First off, thanks for this shootout. Super enlightening to really hear that the cabinet is the single biggest difference when your pulling high gain tones. I can definitely hear not so subtle differences in the distortion response but it really is small potatoes compared to the cab choice.
Second, you are amazing at recording and mixing high gain guitar tones. Consistently every time, awesome tone thats appropriate for the mix it lives in. I find it very inspiring, well done.
You really seem to be favoring the 57 421 combo. What is the blend between the mics like ratio wise? Do you eq the signals separately and then sum them into a mono buss or ? Like how do you treat them to achieve this result? Do you shoot to get the cut all from the 57 and more of the meat from the 421? Do you find yourself placing them where they might be a bit extreme on their own but work together well?
A couple other more general questions if you dont mind. Whats on your 2 Buss, and Mastering Chain? Do you set the amps tone stack slightly differently for the left and right side or do you Eq them a bit differently? This track seems pretty wide for being the same amp / cab setup.

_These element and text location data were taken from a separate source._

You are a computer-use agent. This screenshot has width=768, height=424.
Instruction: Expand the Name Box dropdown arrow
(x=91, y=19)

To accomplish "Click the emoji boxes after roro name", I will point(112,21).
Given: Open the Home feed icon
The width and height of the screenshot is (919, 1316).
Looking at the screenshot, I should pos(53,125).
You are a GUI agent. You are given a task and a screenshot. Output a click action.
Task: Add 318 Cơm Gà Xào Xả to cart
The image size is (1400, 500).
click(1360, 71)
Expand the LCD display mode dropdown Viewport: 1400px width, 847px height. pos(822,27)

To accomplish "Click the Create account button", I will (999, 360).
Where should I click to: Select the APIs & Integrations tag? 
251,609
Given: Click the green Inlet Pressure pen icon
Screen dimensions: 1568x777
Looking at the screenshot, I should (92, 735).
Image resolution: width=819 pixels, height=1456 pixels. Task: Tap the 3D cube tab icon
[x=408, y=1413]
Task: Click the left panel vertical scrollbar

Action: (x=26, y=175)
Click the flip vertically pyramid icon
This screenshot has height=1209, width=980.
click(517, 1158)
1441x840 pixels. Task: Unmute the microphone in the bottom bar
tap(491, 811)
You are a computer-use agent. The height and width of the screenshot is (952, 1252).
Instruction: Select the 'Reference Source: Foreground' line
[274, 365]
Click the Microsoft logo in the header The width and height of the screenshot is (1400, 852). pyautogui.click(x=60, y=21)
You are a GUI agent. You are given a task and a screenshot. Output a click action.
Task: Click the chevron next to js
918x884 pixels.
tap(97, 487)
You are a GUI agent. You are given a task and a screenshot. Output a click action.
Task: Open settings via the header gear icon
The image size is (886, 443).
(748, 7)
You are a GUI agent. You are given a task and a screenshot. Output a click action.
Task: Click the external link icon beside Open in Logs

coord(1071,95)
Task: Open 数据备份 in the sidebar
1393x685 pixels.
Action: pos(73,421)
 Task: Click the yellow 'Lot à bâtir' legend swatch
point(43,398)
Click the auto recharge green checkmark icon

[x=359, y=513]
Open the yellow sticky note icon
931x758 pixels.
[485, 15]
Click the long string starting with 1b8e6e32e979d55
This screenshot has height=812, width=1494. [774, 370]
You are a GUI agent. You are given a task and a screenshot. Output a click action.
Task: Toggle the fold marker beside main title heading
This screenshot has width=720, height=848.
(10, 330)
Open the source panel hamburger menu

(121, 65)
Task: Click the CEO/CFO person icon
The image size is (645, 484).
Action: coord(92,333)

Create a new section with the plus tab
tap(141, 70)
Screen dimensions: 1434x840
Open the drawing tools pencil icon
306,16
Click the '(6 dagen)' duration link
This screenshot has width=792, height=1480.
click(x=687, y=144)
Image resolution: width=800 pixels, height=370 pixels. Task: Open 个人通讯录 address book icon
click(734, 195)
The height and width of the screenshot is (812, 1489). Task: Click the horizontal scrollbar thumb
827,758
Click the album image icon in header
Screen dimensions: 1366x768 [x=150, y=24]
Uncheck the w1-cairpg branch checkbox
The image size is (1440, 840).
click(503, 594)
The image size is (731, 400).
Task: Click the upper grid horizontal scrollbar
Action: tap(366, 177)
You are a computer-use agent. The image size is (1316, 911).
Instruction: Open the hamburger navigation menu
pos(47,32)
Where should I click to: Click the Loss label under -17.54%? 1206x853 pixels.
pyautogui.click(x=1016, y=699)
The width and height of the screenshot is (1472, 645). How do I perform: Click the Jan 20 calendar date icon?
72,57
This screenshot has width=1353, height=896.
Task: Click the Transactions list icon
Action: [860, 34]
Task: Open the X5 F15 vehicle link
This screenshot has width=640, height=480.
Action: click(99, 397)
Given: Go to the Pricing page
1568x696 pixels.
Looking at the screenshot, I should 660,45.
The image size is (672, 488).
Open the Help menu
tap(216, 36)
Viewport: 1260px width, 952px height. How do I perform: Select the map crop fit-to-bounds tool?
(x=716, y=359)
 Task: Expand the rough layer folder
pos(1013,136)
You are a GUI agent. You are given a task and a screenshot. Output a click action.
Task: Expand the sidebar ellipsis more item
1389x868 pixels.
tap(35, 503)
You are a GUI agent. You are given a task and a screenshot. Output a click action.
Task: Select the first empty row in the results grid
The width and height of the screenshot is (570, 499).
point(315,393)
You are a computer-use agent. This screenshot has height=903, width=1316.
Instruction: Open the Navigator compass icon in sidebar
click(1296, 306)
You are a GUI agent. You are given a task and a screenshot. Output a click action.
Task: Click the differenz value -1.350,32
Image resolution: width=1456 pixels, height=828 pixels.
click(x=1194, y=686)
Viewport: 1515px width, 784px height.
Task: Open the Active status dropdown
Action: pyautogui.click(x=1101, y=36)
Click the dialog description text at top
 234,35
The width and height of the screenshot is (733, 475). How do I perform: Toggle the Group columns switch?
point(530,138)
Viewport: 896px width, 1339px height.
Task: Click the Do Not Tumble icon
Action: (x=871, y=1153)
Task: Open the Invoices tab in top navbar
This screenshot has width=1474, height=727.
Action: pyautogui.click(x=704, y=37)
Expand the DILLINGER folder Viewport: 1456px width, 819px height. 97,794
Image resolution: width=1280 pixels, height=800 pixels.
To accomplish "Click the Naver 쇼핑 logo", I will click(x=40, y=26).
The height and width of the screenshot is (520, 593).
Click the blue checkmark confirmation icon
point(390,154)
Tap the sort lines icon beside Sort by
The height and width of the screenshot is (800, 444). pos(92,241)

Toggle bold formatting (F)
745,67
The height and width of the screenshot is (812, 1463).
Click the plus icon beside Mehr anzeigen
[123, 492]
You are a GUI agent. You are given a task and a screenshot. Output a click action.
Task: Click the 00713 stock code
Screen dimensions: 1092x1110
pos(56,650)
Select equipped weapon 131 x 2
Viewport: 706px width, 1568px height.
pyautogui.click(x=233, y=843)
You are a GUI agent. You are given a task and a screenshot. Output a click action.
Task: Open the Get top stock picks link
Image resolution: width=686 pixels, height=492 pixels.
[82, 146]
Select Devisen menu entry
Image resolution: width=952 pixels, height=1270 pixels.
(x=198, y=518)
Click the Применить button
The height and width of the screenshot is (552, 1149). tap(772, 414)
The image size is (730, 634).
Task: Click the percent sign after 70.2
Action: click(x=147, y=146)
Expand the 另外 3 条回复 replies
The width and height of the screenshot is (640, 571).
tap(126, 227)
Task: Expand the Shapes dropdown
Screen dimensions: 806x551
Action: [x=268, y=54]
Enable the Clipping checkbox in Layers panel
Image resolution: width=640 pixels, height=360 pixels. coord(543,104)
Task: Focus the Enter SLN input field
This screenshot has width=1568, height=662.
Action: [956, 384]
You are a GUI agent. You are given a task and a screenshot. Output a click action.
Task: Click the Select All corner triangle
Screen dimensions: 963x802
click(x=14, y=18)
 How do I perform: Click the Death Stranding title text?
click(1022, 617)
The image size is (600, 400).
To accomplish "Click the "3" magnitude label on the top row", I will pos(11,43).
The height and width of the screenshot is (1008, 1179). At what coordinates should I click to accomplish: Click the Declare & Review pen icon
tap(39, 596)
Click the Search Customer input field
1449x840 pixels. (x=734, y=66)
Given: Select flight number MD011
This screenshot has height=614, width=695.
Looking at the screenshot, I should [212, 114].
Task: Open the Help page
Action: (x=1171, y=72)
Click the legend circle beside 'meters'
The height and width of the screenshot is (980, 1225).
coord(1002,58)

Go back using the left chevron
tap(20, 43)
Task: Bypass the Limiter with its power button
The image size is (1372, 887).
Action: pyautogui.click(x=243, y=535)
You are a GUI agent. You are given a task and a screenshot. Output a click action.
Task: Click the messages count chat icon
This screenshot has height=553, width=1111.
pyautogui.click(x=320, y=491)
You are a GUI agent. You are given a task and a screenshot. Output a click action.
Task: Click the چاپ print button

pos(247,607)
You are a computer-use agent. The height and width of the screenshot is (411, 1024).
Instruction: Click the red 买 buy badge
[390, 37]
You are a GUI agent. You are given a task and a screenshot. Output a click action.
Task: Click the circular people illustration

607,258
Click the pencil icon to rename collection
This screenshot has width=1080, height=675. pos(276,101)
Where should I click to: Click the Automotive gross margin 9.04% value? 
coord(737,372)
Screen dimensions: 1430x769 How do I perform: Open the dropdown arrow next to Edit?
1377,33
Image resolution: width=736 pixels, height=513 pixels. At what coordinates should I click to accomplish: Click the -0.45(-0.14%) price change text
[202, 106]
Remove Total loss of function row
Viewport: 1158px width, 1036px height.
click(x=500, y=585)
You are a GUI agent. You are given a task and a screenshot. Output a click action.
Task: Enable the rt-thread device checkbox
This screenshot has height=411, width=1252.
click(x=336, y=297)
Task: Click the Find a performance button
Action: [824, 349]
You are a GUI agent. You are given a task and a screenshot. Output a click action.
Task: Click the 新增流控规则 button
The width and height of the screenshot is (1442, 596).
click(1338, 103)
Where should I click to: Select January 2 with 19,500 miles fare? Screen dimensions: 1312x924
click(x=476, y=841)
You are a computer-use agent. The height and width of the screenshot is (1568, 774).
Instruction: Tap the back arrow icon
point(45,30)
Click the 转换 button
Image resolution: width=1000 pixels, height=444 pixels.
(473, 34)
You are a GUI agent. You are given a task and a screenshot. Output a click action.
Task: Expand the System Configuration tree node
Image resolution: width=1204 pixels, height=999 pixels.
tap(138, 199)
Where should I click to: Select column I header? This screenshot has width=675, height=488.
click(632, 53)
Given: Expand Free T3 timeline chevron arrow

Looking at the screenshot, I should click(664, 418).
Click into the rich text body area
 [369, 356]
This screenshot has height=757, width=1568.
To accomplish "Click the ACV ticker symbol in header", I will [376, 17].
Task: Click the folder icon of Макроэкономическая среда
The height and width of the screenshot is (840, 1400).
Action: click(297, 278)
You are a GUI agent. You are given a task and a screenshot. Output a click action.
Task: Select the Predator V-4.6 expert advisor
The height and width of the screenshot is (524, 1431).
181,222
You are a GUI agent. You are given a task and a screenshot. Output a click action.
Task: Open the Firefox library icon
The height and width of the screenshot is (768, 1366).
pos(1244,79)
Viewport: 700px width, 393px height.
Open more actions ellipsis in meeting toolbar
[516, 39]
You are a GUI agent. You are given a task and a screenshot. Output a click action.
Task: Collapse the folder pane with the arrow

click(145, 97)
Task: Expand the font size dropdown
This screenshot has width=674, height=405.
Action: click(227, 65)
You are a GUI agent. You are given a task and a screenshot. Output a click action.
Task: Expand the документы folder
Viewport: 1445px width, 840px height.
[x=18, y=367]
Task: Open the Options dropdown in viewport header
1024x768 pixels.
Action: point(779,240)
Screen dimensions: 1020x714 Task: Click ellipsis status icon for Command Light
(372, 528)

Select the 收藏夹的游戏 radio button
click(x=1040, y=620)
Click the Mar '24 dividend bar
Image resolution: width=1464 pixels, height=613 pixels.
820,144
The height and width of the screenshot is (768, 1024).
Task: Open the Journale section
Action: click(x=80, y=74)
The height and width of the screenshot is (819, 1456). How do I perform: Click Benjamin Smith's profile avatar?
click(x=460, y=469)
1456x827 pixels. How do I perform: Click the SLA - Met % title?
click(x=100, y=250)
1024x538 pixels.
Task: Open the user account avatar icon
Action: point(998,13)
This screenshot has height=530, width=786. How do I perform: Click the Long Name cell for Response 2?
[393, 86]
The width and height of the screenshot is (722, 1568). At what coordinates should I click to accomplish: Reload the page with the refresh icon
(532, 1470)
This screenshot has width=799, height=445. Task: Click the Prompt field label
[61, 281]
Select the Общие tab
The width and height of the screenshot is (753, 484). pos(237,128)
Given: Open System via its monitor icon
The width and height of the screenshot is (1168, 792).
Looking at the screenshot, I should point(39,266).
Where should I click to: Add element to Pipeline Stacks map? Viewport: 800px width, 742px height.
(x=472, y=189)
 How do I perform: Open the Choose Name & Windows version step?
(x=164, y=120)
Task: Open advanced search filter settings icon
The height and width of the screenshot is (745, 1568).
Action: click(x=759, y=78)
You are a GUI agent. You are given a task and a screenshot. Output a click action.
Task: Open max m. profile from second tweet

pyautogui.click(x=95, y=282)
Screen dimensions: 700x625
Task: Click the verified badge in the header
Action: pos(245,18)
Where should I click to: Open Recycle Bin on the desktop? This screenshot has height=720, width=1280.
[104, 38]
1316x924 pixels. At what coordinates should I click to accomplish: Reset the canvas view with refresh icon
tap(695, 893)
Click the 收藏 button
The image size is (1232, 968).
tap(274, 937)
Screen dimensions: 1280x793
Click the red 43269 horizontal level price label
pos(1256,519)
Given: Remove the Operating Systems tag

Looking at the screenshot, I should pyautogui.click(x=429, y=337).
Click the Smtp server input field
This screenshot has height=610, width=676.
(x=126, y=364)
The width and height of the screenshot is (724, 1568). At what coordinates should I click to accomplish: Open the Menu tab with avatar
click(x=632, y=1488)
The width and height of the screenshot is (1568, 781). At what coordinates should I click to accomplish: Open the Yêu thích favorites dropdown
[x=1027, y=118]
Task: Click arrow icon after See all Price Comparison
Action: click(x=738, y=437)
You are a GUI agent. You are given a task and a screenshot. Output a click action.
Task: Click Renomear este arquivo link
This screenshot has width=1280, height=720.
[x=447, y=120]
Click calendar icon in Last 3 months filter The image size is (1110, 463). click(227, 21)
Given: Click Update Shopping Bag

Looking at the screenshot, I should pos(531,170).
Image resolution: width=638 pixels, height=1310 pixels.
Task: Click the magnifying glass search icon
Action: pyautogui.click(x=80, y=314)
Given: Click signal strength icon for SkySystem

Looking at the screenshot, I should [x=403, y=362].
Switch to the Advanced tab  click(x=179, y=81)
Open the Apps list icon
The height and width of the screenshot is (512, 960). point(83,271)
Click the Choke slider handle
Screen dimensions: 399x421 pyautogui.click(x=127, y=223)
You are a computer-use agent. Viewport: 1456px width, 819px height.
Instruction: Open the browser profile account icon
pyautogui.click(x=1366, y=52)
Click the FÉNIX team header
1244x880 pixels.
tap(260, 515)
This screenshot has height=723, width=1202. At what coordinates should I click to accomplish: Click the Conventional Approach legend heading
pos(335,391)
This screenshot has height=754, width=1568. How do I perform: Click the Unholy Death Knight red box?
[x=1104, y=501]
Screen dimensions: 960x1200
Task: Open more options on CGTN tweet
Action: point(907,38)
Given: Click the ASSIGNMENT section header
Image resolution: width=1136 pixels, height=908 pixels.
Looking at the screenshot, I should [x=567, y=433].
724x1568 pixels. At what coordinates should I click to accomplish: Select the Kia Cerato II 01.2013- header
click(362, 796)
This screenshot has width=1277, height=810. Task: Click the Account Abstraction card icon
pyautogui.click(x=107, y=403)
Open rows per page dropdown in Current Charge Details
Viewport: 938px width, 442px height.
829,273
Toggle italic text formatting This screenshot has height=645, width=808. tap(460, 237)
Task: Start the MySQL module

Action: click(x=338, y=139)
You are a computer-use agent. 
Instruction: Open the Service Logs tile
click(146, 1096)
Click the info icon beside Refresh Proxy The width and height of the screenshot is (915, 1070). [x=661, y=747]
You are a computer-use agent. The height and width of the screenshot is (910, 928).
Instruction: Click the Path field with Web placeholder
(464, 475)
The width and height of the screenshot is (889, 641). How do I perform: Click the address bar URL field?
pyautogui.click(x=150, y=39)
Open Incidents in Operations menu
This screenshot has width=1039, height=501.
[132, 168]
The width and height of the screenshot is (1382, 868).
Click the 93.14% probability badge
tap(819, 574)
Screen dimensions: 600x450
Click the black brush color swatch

As noted in the past I have both models of this cab and love them, but I dont pull near these results micing them up. What is putting you off of it? I thought the tones you pulled from the 400 were pretty throaty and badass
Wow Thanks
For the different heads clip, it is 57 and 421. For the different cabs clip, it is a single 57 due to laziness of positioning the 2 mics
I never place the mics using a guitar. Always pink noise.
When using 2 mics I place them both where they capture the frequencies I want, either side of the dustcap of the cone, or sometimes, 2 different cones.
Once I am happy with how each mic sounds on their own, I invert phase of the 421 and adjust its distance from the speaker to get maximum phase which will be the lowest volume when phase inverted.
Once this is all done, I dial the amp into the mix with both mics the same volume.
I sum all the rhythm guitars to a stereo bus and EQ them all together and use multiband on the low end on the bus too to prevent centre shifting.
Balance between the mics is mix dependent so whatever sounds best. Most of the time 57 and 421 are equal volume.
I often use and 57 and m201 too.
If I want more width, I will use TS808 opposite MXR custom badass od or 6505 opposite 5153.
This track is identical everything for left/right.
Static resonances kill stereo width. If there is the same static sshhhh on left and right your brain will decode that as coming from the middle so kill them with notch EQ.
EQ used on the examples below. I took a screen shot in case anyone asked what settings were used.
To be honest, the Apogee Ensemble Thunderbolt has been a revelation. The quality of the conversion and reamp outputs make it easy.
I set up logic with busses for drums, bass, guitars, vocals (and whatever else) going to separate outputs to my Allen and Heath console with Drawmer 1968me bus compressor (usually at 15ms attack, 100ms release).
No EQ on this master. I would normally sweep some cuts but my ears were not 100% after recording guitars. Just a couple of dB clipped with sonnox inflator into limiter with 3-4dB reduction.
I can get a v30 cab to sound the way I want it in no time but the MF400 is a lot of work. Maybe I'm just so used to recording V30s.
The MF400 also has very little excursion compared to my Mesa or V30 Marshall cab which makes it sound less lively, especially on muted stuff.